Crown Point Press presents Expressions of language, a group exhibition exploring how written text in its various forms, both abstract and literal, serves as a bridge between the verbal and visual. Text in art can shape stories, express ideas, or function as a graphic element, conveying a wide array of meanings in which both the serious and the absurd can exist. The exhibition features Ed Ruscha's newly completed portfolio of four color etchings, All fall down #1-4, alongside earlier prints by Ruscha. Also on view in the gallery are etchings by Robert Barry, Iain Baxter, Marcel Dzama, Hamish Fulton, Jacqueline Humphries, Matt Mullican, Catherine Wagner, William T. Wiley, and Fred Wilson.

From the windows of his Los Angeles studio in the 1960s, Ed Ruscha would see the Hollywood sign every day. Since then, the sign has appeared frequently in his work, but these new prints tell a markedly different story. Completed in the Crown Point studio in January, All fall down #1–4 depicts the gradual decay of the iconic sign in Beverly Hills, California. The imagery speaks for itself and is characteristic of Ruscha’s longstanding engagement with the use of language as a way to elevate the written word to its own substantive subject. Through the evolution of the four images, the sign becomes increasingly fragmented and difficult to recognize. In the final print, the structure is nearly illegible, as if Ruscha were rolling the end credits, the letters having fully eroded into the forms of the landscape. The blue aquatint background and surrounding mountains also fade, leaving the last etching nearly black and white unless closely examined. The new series, All fall down #1-4, slyly suggests that the popular ideal of the "California Dream" may actually be a mirage, a façade on the verge of crumbling into the desert.

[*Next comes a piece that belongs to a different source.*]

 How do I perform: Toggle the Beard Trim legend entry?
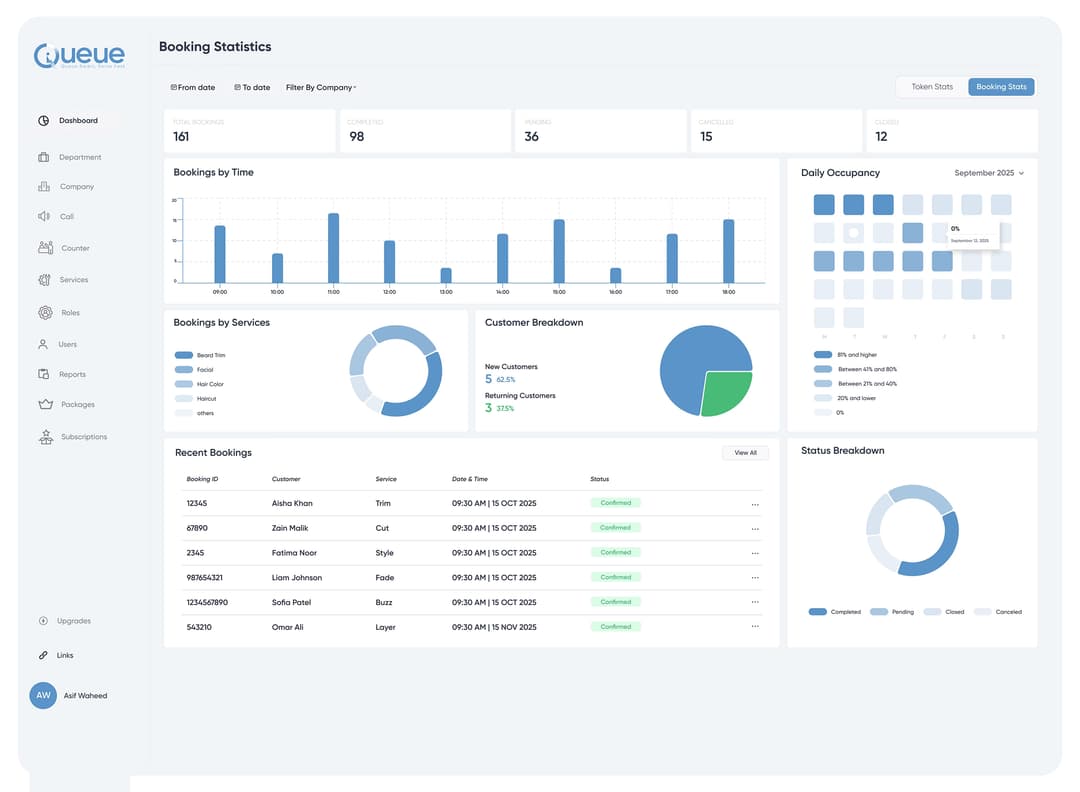pos(197,354)
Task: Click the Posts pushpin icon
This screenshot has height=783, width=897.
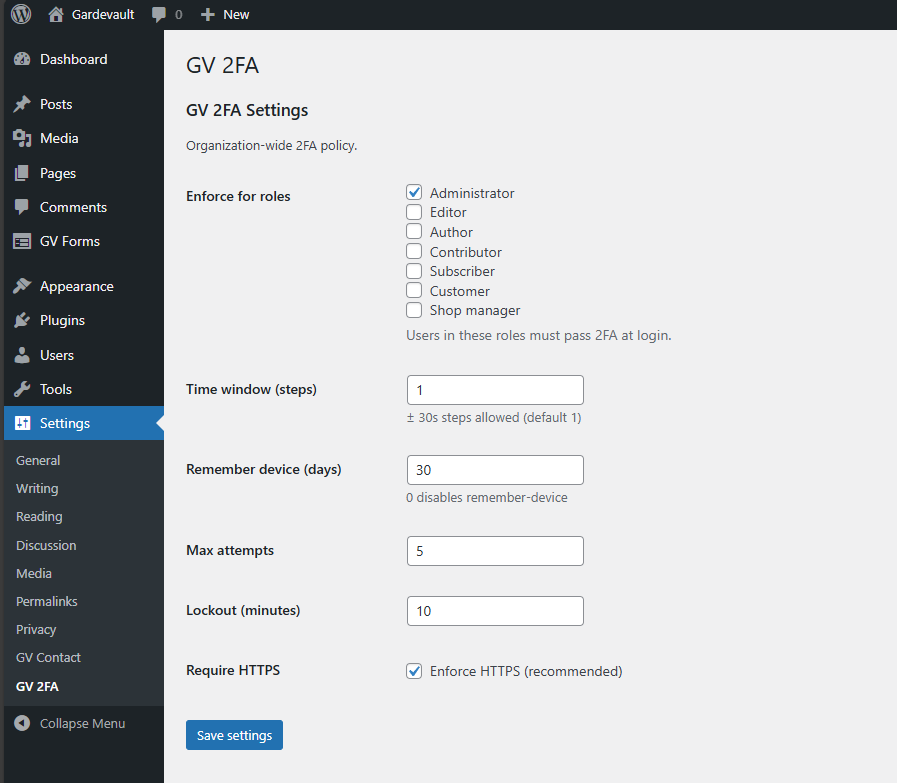Action: click(22, 104)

Jacqueline Humphries’s :) :) and :) :) :) :), two etchings created at Crown Point in 2015, similarly rely on symbols to subtly convey meaning. Using emojis and emoticons, Humphries elicits emotional responses in an understated yet immediate way. Seen today, these works feel especially of the moment. "Emojis and emoticons (and sometimes just dots) in this body of work are multiplied. Humphries layers rows of them over bigger, looser, less controlled marks. Something is going on behind them, something completely different, a messy other world with its own life.” (Humphries Overview, 2015).

Catherine Wagner’s work may not initially appear to align with Expressions of language, yet her 2021 visit to the Crown Point studio was deeply informed by language. “Working as a conceptual artist through the medium of photography, Wagner acts as a social anthropologist, documenting, taking inventory, and categorizing places and things. She is interested in our collective history, the physical evidence of time’s passage, and how culture is revealed through language and architecture.” (Wagner overview, 2022) In her photogravure Spatial verbs, groups of wood blocks suggest a set of foundational elements—a kind of visual syntax. Together, the nine images that comprise the whole work are evocative of a language constructed from basic forms, offering an alternative mode of communication.

Each artist in Expressions of language approaches the concept of language from a distinct perspective, revealing the many ways text as an image, structure, or metaphor can be formed or implied. Expressions of language is on view in the Crown Point Gallery January 29 - March 20, 2025. The gallery is open Monday through Friday, 9AM - 5PM.